> _Exercise_: Across the records below, how many lines include the string "dropdown"? State the number and nothing more.

[Stored data entries]
■ ■ ■ ■ ■ ■ ■

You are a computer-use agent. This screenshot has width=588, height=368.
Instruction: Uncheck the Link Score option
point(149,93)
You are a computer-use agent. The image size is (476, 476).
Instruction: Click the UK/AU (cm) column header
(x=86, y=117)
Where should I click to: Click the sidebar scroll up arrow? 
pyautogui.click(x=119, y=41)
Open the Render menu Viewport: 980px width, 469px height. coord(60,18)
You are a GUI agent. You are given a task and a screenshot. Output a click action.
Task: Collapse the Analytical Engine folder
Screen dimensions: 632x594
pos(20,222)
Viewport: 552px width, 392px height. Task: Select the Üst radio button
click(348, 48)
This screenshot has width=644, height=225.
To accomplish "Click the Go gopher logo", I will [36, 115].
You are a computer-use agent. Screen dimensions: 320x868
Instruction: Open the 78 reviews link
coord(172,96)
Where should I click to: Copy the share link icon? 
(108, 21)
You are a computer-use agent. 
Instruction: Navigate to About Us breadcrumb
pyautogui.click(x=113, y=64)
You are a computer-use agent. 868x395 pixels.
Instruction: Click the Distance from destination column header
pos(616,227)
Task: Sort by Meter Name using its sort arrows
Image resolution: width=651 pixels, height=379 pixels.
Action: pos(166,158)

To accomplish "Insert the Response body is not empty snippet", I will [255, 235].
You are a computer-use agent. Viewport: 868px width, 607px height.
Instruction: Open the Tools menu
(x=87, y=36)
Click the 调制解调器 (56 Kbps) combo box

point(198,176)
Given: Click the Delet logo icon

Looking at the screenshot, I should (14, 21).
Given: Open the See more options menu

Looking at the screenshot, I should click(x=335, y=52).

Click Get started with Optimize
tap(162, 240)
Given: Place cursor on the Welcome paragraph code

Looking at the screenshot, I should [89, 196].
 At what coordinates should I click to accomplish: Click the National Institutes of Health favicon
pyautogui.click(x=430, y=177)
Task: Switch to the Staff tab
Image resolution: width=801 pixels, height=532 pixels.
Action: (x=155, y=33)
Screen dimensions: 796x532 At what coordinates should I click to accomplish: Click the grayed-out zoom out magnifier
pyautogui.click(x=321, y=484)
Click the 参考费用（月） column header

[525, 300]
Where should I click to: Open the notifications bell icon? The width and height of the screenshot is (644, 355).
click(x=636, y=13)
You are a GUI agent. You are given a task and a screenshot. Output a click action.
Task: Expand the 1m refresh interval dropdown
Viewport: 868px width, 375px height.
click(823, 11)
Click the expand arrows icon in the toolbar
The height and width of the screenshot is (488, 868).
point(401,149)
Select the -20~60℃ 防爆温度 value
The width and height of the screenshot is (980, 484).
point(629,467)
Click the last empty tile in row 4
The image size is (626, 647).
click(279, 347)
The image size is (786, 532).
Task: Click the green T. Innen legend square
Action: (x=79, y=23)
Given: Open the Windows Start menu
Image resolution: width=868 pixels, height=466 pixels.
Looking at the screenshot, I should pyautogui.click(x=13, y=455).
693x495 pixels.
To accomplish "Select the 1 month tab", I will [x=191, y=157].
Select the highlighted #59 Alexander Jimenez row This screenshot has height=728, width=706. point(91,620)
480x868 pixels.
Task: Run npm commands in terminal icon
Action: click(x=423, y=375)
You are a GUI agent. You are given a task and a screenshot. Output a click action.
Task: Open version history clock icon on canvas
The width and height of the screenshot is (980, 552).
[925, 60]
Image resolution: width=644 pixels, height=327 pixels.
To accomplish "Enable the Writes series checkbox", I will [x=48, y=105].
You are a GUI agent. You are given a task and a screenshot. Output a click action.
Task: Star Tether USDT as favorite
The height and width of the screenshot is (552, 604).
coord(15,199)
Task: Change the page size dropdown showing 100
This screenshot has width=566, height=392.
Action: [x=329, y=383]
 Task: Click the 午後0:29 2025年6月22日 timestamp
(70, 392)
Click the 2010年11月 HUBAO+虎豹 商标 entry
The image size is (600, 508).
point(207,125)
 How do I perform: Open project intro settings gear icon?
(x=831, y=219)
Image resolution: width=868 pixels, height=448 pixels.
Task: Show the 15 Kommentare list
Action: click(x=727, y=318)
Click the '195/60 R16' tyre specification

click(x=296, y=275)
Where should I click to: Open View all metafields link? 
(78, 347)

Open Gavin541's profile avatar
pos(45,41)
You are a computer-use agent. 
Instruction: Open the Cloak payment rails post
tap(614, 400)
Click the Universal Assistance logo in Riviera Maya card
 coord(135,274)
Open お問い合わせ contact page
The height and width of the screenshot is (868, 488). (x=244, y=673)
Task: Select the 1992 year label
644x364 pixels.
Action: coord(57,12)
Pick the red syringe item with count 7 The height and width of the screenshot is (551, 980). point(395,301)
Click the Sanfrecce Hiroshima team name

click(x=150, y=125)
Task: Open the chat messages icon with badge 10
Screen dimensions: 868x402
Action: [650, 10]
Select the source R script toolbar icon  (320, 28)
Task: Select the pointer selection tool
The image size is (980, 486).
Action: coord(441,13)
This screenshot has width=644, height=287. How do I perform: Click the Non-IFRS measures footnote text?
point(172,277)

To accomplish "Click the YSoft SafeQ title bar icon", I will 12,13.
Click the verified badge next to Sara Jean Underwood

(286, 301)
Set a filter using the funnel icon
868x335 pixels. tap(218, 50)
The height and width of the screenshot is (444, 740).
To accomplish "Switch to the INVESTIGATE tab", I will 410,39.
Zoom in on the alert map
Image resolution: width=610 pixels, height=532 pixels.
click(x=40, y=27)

■ ■ ■ ■ ■ ■ ■

> _Exercise solution_: 2